WORK REQUIRED: In the passage on E/M billing for physiatrists, what share of subsequent hospital care encounters does the average physiatrist bill as 99231s?

PASSAGE TO READ:
○ ○ ○ ○ ○ ○ ○

Consequently, most consultants recommend that practices perform an E/M comparison study because all physiatrists perform at least some type of E/M service. CMS lists the raw data on its Web site, from which you can filter out the information for PM&R and calculate average percentages. (For utilization data regarding the most commonly billed E/M codes, as well as joint injection codes, see the chart on page 13.)
"You want to determine whether you are billing way above or below the average, and whether you use any particular code disproportionately for instance, you bill all 99214s," Sandham says.
For example, the chart shows that the average physiatrist bills 41 percent of his or her subsequent hospital care encounters as 99231s and only 4.5 percent as the higher-level 99233. But suppose you specialize in treating stroke patients, requiring more-complex hospital care evaluations. As long as your records demonstrate medical necessity, the averages should not cause you suddenly to stop billing for the more-comprehensive visits your patients require.

○ ○ ○ ○ ○ ○ ○

EXTRACTED RECORDS:
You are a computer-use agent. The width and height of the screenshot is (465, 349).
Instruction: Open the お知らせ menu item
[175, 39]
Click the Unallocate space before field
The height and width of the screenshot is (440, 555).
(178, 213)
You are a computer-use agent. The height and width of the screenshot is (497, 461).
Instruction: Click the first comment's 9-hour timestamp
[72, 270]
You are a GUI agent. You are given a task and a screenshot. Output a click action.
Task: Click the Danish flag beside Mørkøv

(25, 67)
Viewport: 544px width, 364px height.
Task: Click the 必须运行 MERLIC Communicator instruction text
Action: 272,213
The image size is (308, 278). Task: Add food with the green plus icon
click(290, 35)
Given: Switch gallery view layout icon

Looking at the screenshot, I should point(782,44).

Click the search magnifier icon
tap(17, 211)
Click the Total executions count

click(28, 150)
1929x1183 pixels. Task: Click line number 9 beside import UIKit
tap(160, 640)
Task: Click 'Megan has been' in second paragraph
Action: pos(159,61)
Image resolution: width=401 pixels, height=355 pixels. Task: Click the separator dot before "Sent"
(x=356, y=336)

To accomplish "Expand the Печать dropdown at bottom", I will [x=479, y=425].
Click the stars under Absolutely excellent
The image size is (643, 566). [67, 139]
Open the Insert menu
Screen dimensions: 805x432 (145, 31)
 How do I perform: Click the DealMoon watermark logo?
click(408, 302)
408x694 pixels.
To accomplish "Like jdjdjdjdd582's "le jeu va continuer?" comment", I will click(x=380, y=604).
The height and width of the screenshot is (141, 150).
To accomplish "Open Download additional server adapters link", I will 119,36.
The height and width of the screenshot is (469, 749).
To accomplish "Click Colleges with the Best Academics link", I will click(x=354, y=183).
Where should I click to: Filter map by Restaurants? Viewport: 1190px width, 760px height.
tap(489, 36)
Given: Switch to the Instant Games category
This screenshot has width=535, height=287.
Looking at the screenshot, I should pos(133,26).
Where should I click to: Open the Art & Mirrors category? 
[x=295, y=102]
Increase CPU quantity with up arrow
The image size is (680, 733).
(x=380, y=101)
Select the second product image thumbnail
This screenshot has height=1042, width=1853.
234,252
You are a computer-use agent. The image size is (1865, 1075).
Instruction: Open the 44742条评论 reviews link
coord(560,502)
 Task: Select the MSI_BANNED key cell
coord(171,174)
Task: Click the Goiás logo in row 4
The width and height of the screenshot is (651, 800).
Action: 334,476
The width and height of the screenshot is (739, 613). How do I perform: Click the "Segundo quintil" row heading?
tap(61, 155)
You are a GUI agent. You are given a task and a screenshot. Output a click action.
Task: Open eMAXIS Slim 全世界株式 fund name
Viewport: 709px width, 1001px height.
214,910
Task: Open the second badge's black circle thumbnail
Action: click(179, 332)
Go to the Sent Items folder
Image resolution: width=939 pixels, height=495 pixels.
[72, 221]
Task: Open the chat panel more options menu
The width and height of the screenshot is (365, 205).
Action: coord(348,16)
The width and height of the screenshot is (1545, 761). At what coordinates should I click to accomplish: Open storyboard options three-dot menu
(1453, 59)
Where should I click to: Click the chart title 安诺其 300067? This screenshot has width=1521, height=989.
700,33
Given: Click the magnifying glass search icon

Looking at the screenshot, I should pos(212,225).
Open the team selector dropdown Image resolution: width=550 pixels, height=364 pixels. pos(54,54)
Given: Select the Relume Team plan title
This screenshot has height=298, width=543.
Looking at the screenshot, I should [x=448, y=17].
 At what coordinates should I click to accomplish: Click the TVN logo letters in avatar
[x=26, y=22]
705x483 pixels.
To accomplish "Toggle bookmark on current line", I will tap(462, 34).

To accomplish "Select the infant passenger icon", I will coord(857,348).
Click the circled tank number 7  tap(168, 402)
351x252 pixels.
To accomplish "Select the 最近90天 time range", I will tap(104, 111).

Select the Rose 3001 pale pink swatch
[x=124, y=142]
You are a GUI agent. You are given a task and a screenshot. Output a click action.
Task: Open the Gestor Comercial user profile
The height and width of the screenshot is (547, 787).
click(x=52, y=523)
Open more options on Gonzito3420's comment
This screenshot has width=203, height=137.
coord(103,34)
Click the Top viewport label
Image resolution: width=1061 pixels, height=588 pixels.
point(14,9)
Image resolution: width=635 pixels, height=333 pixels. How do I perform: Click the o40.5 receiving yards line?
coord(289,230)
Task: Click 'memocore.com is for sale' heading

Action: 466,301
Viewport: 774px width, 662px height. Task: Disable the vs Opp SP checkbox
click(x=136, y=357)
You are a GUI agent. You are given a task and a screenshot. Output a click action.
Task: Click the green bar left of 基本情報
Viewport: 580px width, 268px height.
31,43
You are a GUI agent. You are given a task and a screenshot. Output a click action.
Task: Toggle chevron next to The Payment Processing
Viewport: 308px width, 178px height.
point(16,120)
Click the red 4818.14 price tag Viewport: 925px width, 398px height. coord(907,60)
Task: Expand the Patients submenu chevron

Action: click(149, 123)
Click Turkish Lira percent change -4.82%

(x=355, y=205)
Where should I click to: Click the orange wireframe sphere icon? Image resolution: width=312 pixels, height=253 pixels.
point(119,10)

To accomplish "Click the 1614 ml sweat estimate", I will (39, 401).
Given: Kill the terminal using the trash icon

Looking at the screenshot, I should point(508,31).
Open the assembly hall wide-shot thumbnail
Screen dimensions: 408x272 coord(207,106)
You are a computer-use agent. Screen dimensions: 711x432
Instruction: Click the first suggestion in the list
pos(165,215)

○ ○ ○ ○ ○ ○ ○

FINISHED TASK: 41 percent